Aboriginal communities
Used inclusively in this technical bulletin to refer to First Nation communities (also known as “bands” under the Indian Act, Métis communities, and communities of other Aboriginal peoples who identify themselves as a community. Examples are: those living in urban centres, or those belonging to an Aboriginal Nation or tribe that encompasses more than one community (for example, the Pottawatomi, Mississauga, or Mohawk).
Aboriginal monitors
Aboriginal person(s) hired by the proponent, consultant archaeologist or the Aboriginal community to represent Aboriginal interests during the fieldwork component of an archaeological assessment.
Approval authority
Approval authorities include provincial ministries, such as the Ministry of the Environment, the Ministry of Transportation, Ministry of Municipal Affairs and Housing and Ministry of Natural Resources, and municipalities.

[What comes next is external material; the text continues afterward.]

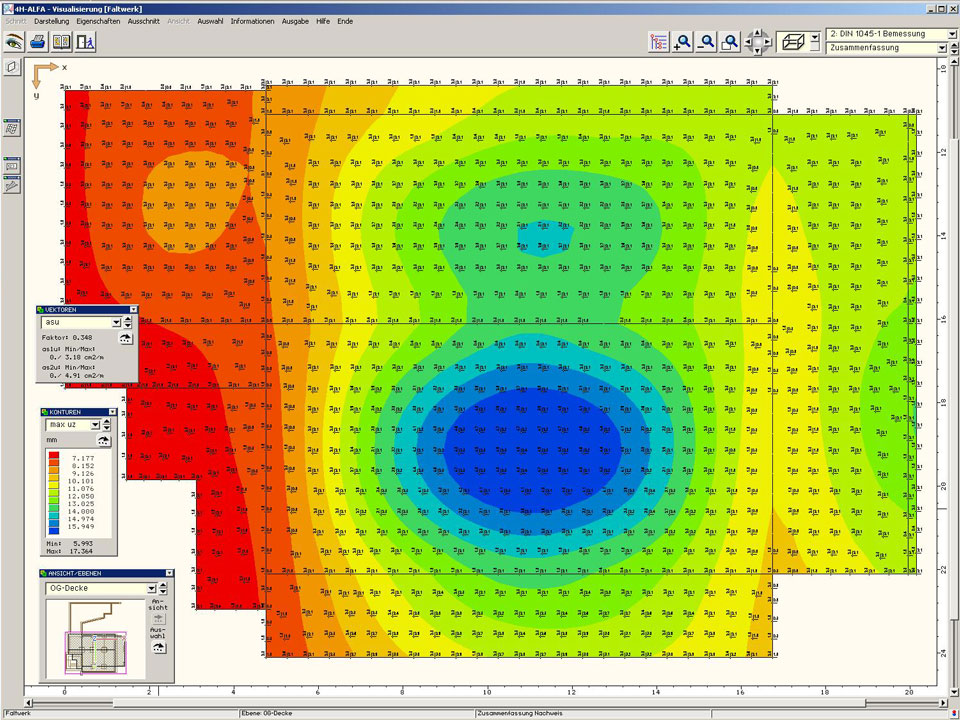
Task: Click the zoom window magnifier icon
Action: pos(731,42)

Approval authorities have legislative authority to determine if proposed development projects meet their requirements and can proceed.
Archaeological project
All aspects of the archaeological assessment (Stages 1-4), including background study, property survey, archaeological site assessment, mitigation and reporting.
Archaeological resources
The Provincial Policy Statement (2005) defines archaeological resources as including artifacts, archaeological sites and marine archaeological sites. The identification and evaluation of such resources are based upon archaeological fieldwork undertaken in accordance with the Ontario Heritage Act.
Archaeological site
Ontario Regulation 170/04 under the Ontario Heritage Act defines an archaeological site as “any property that contains an artifact or any other physical evidence of past human use or activity that is of cultural heritage value or interest”.
Ontario Regulation 170/04 under the Ontario Heritage Act defines an artifact as “any object, material or substance that is made, modified, used, deposited or affected by human action and is of cultural heritage value or interest”

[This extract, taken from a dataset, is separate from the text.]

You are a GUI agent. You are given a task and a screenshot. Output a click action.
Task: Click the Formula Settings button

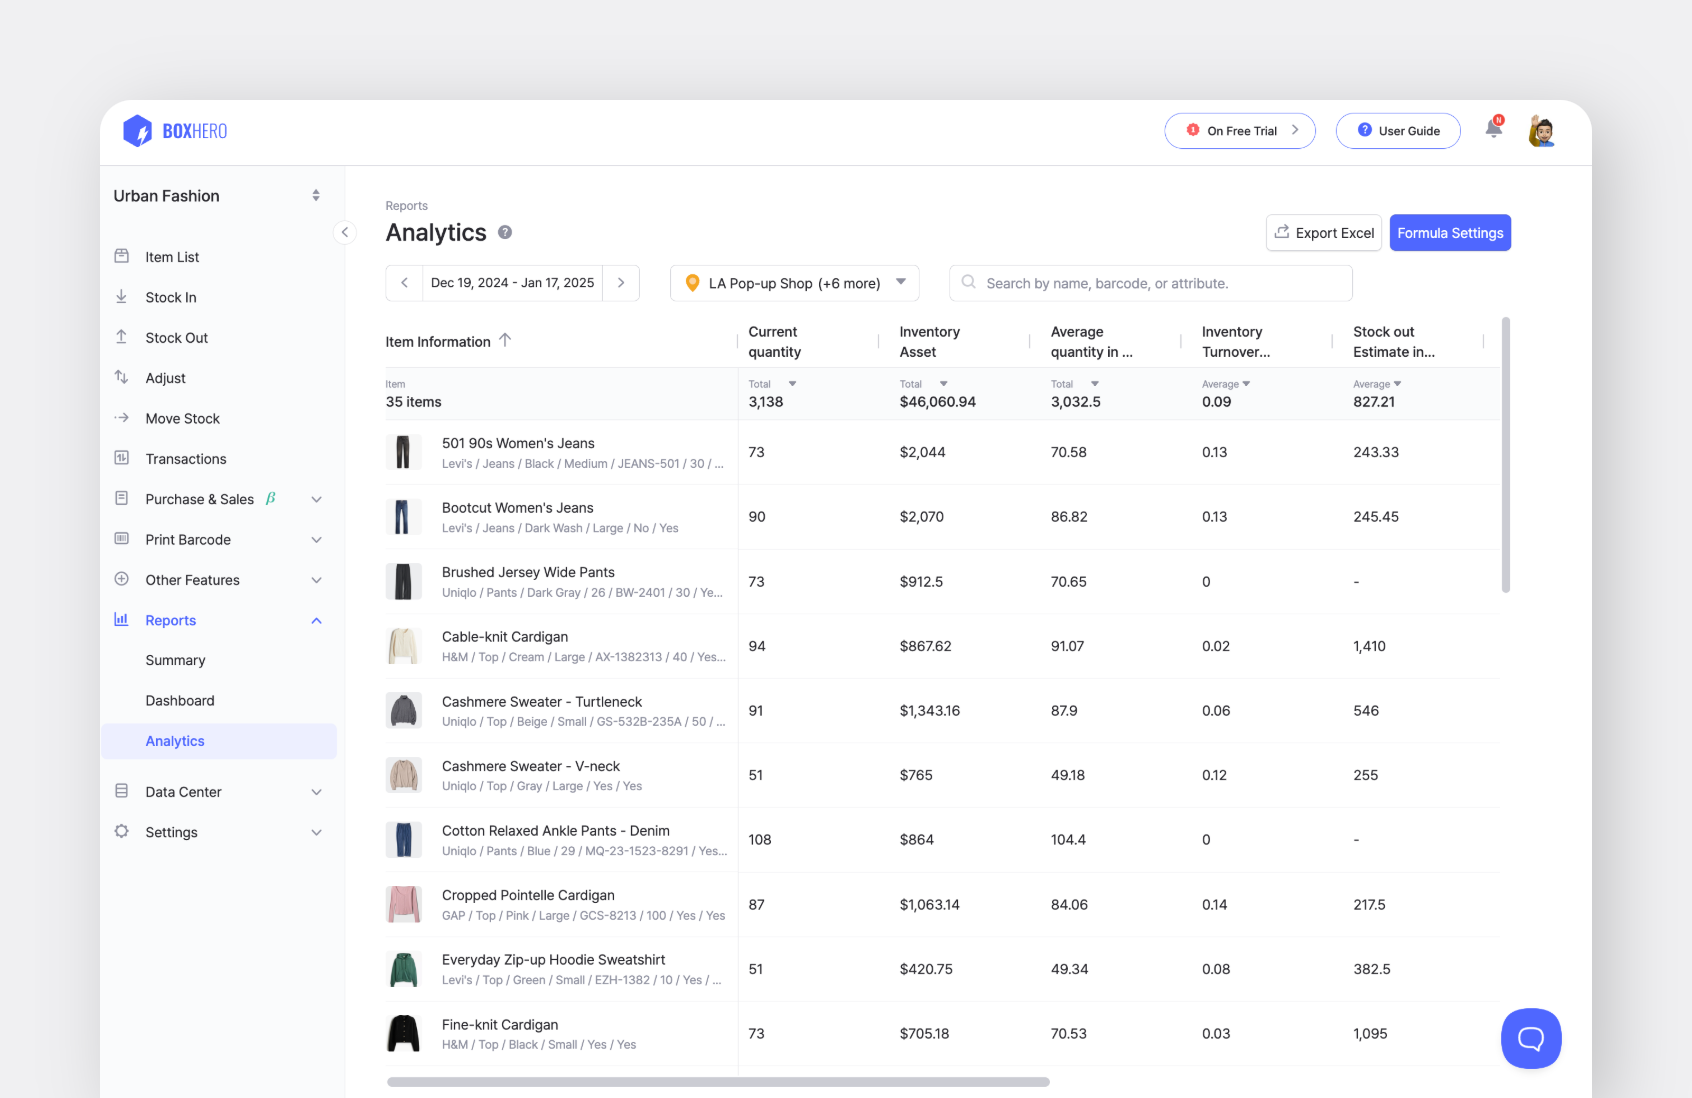[1450, 232]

A Chief is the leader of a First Nation community or council who is elected by members of the First Nation, by the councillors according to the Indian Act, or through custom elections. (Source: Ontario Ministry of Indigenous Affairs Glossary). Note that the term may also be used to refer to a Chief that was not elected but selected through an alternate process
Chiefs of Ontario
The Chiefs of Ontario is a coordinating body for 134 First Nation communities located within the boundaries of the Province of Ontario. The main objective of the Chiefs of Ontario office is to facilitate the discussion, planning, implementation, and evaluation of all local, regional, provincial, federal and national matters affecting the First Nations in Ontario. The Regional Chief sits on the executive of the national Assembly of First Nations.

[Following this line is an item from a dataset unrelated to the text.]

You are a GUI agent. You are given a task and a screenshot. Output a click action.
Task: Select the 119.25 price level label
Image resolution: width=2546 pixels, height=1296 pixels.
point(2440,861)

An organized alliance or union of Nations, or groups of individuals, established for mutual support or action. For example, the Iroquois Confederacy is an alliance of Six Nations (Mohawk, Oneida, Onondaga, Cayuga, Seneca and Tuscarora).
Consultant archaeologist
Ontario Regulation 8/06 of the Ontario Heritage Act defines a “consultant archaeologist” as “an archaeologist who enters into an agreement with a client to carry out or supervise archaeological fieldwork on behalf of the client, produce reports for or on behalf of the client and provide technical advice to the client”.
Cultural heritage values mapping exercise
Some communities have developed maps of their traditional territory that identify areas of cultural heritage value. These include archaeological sites, cemeteries, trails and portage routes, traditional use areas (i.e., areas where culture-specific foods, such as wild rice, nuts, medicinal plants and other resources were harvested), and locations with sacred or spiritual significance.
A man or woman whose wisdom about spirituality, culture and life is recognized by the community. Elders can be any age. The Aboriginal community and individuals will normally seek the advice and assistance of elders in various traditions and contemporary areas. (Source: Ontario Ministry of Indigenous Affairs Glossary)
First Nation
A term that came into common use in the 1970s to replace the word "Indian." It has also been adopted by some Aboriginal communities to replace the term "band." (Source: Ontario Ministry of Indigenous Affairs Glossary)
Heritage conservation
The identification, protection, use and/or management of cultural heritage and archaeological resources in such a way that their heritage values, attributes and integrity are retained.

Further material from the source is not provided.